BlueVoodoo writes "Java 5 added a number of powerful language features: generics, enumerations, annotations, autoboxing, and the enhanced for loop. Even if you're stuck on JDK 1.4, you can still use generics. Use Java and theory to learn how."

6 of 37 comments (clear)

  1. Fun but not massively practical by dintech · · Score: 5, Insightful

    I've worked in a an environment where 1.4 and lower is mandatory. This was down to management believing that 1.5 was too new and 'untested' even though Sun obviously thought it production worthy.

    These kind of people would be very scared if you tried to write code using 1.5, recompile the byte code using some new-ish open source toolkits and then putting it in to production.
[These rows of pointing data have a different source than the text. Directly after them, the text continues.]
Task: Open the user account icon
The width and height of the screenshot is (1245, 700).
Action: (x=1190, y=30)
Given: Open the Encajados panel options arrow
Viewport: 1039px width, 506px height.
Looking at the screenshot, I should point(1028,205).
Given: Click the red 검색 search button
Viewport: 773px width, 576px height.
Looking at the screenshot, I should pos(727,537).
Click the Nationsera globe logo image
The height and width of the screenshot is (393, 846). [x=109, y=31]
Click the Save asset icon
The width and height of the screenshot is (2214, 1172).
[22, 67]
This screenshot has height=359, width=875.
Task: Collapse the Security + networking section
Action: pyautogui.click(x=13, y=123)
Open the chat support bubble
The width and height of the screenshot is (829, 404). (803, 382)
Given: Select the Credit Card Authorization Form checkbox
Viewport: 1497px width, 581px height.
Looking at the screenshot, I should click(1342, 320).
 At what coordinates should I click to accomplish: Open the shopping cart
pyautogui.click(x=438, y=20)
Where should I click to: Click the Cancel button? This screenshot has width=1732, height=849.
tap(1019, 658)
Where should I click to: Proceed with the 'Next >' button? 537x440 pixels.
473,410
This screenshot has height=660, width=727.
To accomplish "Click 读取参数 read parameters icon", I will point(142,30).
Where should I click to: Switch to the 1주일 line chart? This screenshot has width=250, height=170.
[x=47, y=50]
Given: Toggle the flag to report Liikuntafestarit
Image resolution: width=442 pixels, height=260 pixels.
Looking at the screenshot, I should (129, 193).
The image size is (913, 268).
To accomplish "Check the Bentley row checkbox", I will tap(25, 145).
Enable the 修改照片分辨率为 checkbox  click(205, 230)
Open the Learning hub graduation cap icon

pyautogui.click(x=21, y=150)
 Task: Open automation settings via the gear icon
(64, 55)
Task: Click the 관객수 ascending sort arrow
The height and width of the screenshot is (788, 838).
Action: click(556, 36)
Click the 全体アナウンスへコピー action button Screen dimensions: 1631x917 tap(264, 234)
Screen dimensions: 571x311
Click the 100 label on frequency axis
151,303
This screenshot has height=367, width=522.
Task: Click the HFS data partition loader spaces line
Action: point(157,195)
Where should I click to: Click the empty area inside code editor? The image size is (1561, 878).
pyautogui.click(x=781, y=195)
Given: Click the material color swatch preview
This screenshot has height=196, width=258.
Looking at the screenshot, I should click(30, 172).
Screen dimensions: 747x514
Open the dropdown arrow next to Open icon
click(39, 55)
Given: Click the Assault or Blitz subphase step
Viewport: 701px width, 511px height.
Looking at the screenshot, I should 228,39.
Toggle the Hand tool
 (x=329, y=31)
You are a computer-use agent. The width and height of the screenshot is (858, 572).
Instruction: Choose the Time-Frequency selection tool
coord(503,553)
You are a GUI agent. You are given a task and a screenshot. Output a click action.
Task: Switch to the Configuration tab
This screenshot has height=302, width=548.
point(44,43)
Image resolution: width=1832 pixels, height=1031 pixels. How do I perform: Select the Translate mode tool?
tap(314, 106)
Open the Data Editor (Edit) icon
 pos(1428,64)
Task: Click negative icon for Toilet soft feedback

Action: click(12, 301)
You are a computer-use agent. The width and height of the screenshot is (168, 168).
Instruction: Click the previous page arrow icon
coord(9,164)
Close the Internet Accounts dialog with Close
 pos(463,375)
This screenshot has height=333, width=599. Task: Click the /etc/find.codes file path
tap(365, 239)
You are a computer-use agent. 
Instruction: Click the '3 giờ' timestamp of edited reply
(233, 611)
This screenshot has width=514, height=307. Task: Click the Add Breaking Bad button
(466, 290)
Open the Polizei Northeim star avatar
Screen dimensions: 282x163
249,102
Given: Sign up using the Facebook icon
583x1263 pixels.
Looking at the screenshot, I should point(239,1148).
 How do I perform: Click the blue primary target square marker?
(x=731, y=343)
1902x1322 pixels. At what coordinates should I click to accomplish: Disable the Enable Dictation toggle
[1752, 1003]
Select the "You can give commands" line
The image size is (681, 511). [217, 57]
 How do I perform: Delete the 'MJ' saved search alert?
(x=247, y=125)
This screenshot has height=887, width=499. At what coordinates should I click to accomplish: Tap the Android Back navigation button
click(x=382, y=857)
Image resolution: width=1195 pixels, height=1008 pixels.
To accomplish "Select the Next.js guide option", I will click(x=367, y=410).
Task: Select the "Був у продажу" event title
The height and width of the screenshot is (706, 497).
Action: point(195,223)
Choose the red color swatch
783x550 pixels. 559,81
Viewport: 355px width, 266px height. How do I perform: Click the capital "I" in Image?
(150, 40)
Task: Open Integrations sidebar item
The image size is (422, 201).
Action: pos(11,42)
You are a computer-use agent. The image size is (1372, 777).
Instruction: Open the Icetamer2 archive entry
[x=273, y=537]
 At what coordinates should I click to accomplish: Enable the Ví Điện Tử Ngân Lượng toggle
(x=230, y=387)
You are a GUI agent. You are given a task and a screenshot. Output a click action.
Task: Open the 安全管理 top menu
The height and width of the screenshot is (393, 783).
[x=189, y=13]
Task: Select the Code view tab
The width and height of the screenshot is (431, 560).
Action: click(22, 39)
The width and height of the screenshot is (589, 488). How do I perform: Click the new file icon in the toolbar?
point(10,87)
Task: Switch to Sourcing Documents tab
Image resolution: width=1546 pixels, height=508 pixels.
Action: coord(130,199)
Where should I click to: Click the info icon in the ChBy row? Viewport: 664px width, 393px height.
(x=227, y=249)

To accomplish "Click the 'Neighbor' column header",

Then again, you could do it without telling anyone. :)

  2. These have been around for years by ghoti · · Score: 4, Informative

    It's great that IBM is writing this, but these tools have been around for years. They basically came out the same time as the final release of Java 1.5 (or "5.0"), when many people realized that it would be tricky to deploy programs that were using the new features. By now, everybody should have updated to 1.5 anyway.

    --
    EagerEyes.org: Visualization and Visual Communication
    1. Re:These have been around for years by hansamurai · · Score: 4, Interesting

      If only everybody has updated to 1.5. The middle tier of our online product where I work is running on 1.4.2 with just a rumbling of upgrading to 1.5. That upgrade probably won't occur for another year for various reasons that I'm not involved in. I think the bigger the company and the bigger the product, the slower the upgrading process is. I think some architects may even be fearful of 1.5, as I just joined a new project that is running on 1.4.2.13, and they started developing that just last November!

      Anyways, Java 5 has some great features but nothing that is absolutely required from my department's point of view. Autoboxing is a nice feature that helps clean up your code, but nothing we can't do now. Same for the new for-each loop. I could go on but this has been discussed to death already. I would rather we just upgrade so we can start taking advantage of the new features and supposed speed increases.

  3. the bleeding obvious... pointed out... by bitbucketeer · · Score: 5, Insightful

    Java 1.6 is out now. 1.5 is so, like, last year.

    1. Re:the bleeding obvious... pointed out... by Zonk+(troll) · · Score: 4, Informative

      Java 1.5 was released 09/29/2004, so it's over two years old. 1.6 was release 12/12/2006.

      --
      "The Federal Reserve is a fraudulent system."--Lew Rockwell
      End The FED. -
  4. Retroweaver has more features than reported by xlv · · Score: 5, Informative

    I'm the current maintainer for Retroweaver and the article does not mention all the Retroweaver features:

    Annotations are supported, the concurrent backport is used for the concurrent packages, runtime classes can provide support for new features or replace classes entirely, ...

    I suppose the article is based on the 1.2.5 version and not the beta version(s). I guess I followed the Google model of having a really long beta cycle with a stable product...

    Seeing the possible confusion with the Beta tag, I just decided to release the official 2.0 version earlier today.